My heart is at ease knowing that what was meant for me will never miss me, and that what misses me was never meant for me..


Good luck :)

Re: Istikhara for Marriage

Allah ta'ala looks at what is in you heart, not how many farayez you fulfilled ( at least not yet ). If istikhara is positive you should move forward, keeping in mind, that whatever you will face in future is also from Allah ta'ala.

That said, if I were in your place, I would have done mushawra first.

Re: Istikhara for Marriage


in the least, observing 5 pillars of Islam.

Re: Istikhara for Marriage

So per your logic, until a person observes all 5 pillars of islam, he/she should not indulge in any kind of ibadat or dua, coz we know for sure Allah ta'ala is not pleased?

More fundamental than the five pillars is the faith. Hope is a big part of faith; a momin is always hopeful. He will be pleased with us out of His mercy, and not for what we did. That is the hope we hold.

( @aliyahali sorry about the detour; my last post )

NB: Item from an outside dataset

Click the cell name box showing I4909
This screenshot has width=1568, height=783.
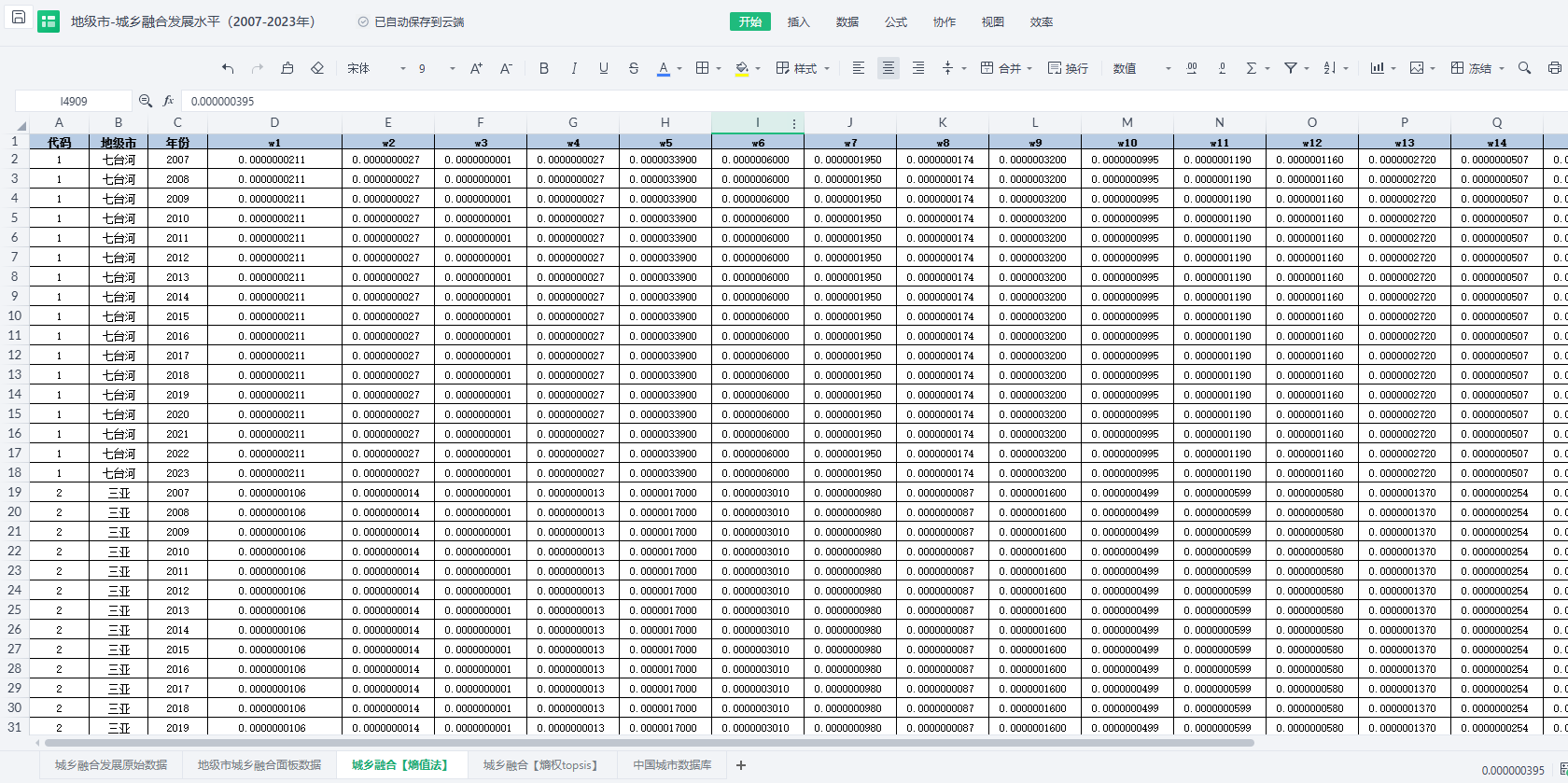coord(74,101)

Re: Istikhara for Marriage

Hmm

So until you do Hajj (remember it’s in the 5 pillars na?) You shouldn’t ask Allah swt for anything because until then you’re not practicing? :rolleyes:

Re-posting from Tahurra’s reply:

And when My servants ask you, [O Muhammad], concerning Me - indeed I am near. I respond to the invocation of the supplicant when he calls upon Me. So let them respond to Me [by obedience] and believe in Me that they may be [rightly] guided.[2:186]

He swt clearly said He responds to the invocation of a **supplicant **- meaning jo pochey ga, not who is the most practicing Muslim. Not saying that you shouldn’t fulfill your farz, but the supplication from a sincere heart is worth much more than you would think.